Cette remarque m’a interrogée pour différentes raisons.

 

Tout d’abord, elle montre à quel point il est encore difficile de comprendre ce qu’est ce type de trauma.

 

Le Dr Gabor Maté explique très simplement ce qu'est le traumatisme « Le traumatisme n’est pas ce qui nous arrive. Il est ce qui se passe à l’intérieur de nous (dans notre corps, notre cœur, notre tête) par rapport à ce qui vous arrive. Chaque être humain possède un « soi » véritable. Le trauma c’est la déconnexion avec cette partie de nous... alors que la guérison est la reconnexion avec elle. »

 

Pour témoigner de violences, faut-il dérouler les faits bruts ?

Faut-il raconter l’horreur dans les moindres détails pour être crédible ? 

 

La réponse est non bien sûr.

 

Un témoignage n’est pas un rapport de police. Il ne s’agit pas non plus de nourrir le voyeurisme ou de replonger dans la pornographie de la douleur.

 

Cela peut être d’autant plus difficile que la mémoire des victimes est souvent fragmentée, floue, parsemée de trous. 

 

Pourquoi ?

Parce qu’au moment même des violences, l’esprit se déconnecte du corps pour survivre. 
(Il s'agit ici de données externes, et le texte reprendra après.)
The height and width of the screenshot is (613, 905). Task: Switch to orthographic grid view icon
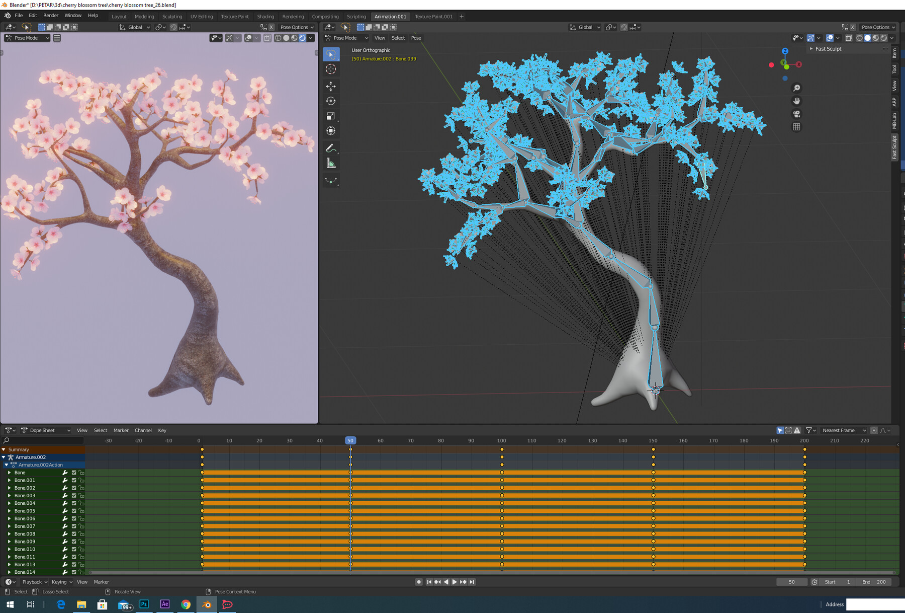pyautogui.click(x=796, y=127)
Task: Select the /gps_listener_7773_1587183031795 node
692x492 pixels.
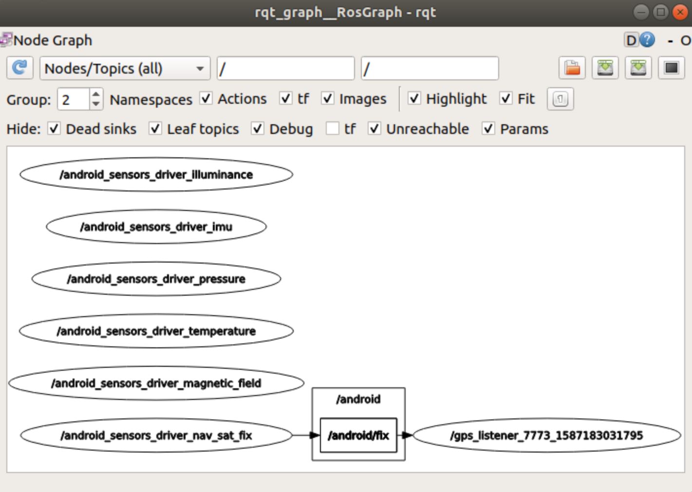Action: click(x=546, y=435)
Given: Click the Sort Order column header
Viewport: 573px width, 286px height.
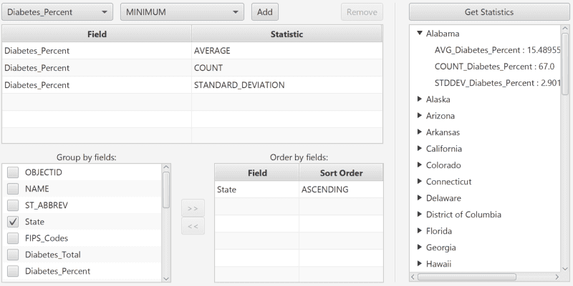Looking at the screenshot, I should [341, 173].
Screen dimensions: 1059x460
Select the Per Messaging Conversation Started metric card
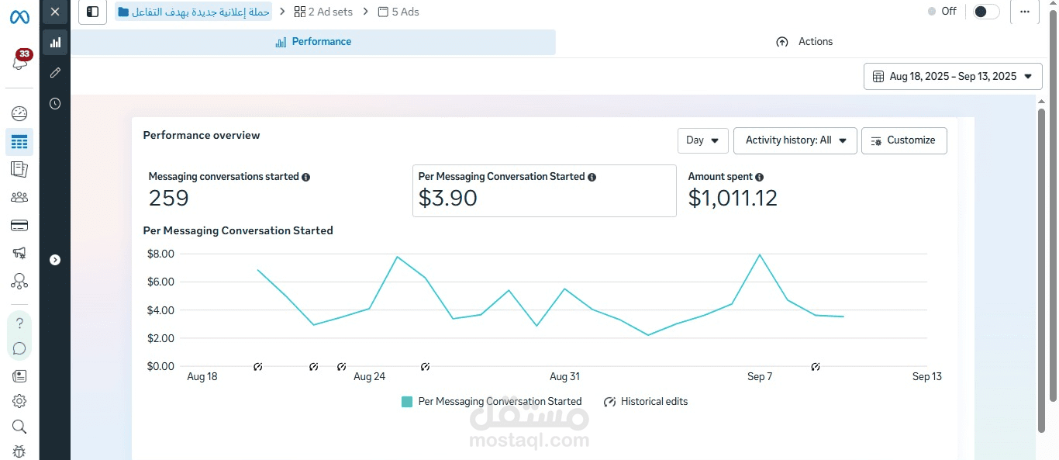tap(543, 190)
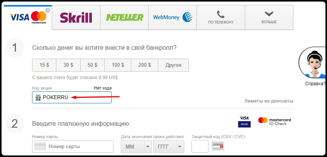Select the 15 $ deposit amount
Screen dimensions: 327x157
click(x=44, y=65)
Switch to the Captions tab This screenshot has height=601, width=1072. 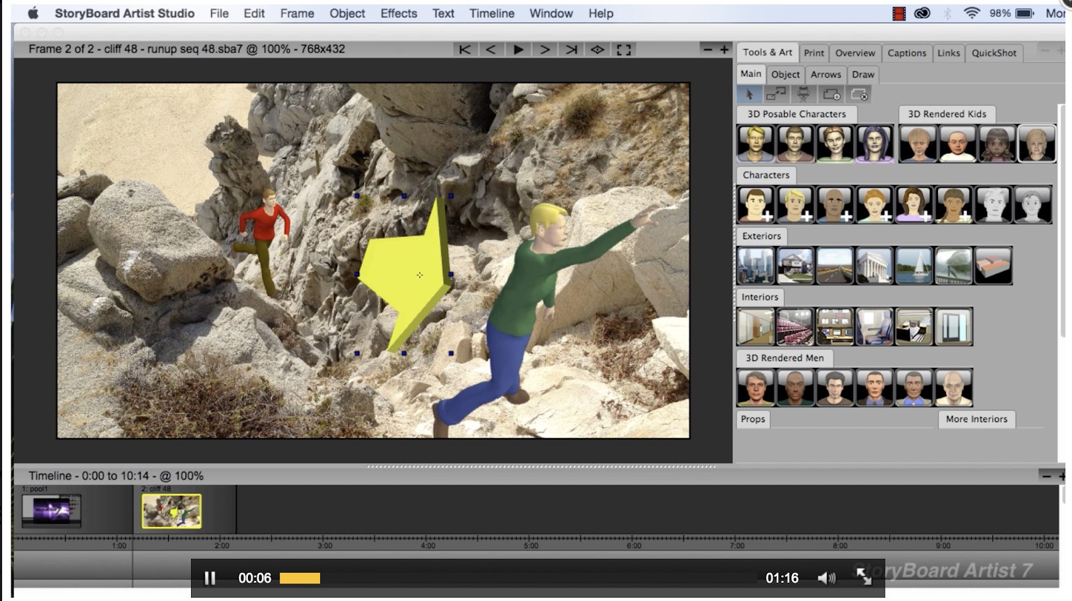tap(907, 53)
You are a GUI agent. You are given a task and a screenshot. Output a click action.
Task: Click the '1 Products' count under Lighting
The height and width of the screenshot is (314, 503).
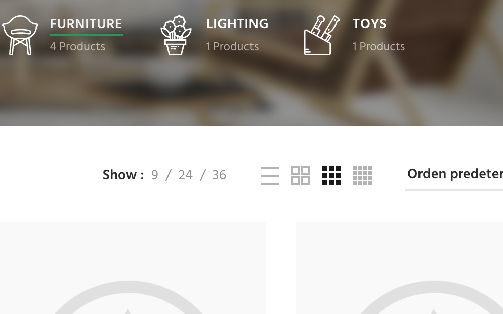pos(232,47)
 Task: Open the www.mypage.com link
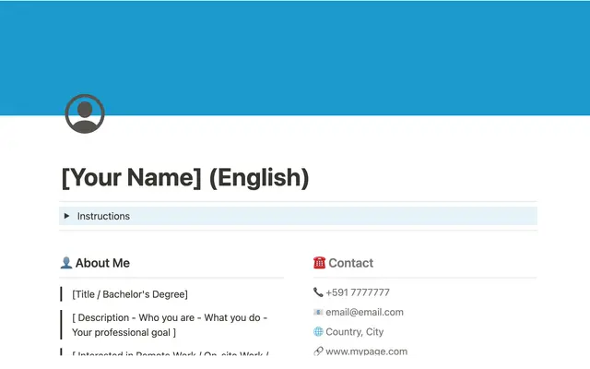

C’est ce qu’on appelle la dissociation.

 

La dissociation est un mécanisme de protection. Pour ne pas mourir psychiquement le cerveau met à distance ce qui est insupportable. Le prix à payer de cette protection c’est que les souvenirs deviennent comme fragmentés.

 

Voilà pourquoi tant de témoignages ne consacrent que quelques lignes aux faits eux-mêmes. 

Non pas parce que « ce n’est pas grave » même parce que le souvenir est impraticable et flou.

 

Bien sûr les agressions sont des actes violents et traumatisants.

 

Mais ce qui détruit profondément et durablement après l’agression initiale - le vrai poison dans les violences intra-familiales et l’inceste - c’est le silence imposé, le déni familial ou sociétal, l’omerta des proches qui savent mais qui détournent les yeux et font comme s’ils ne savaient pas.

 

C’est le poids du secret qui intoxique le corps et l’âme. 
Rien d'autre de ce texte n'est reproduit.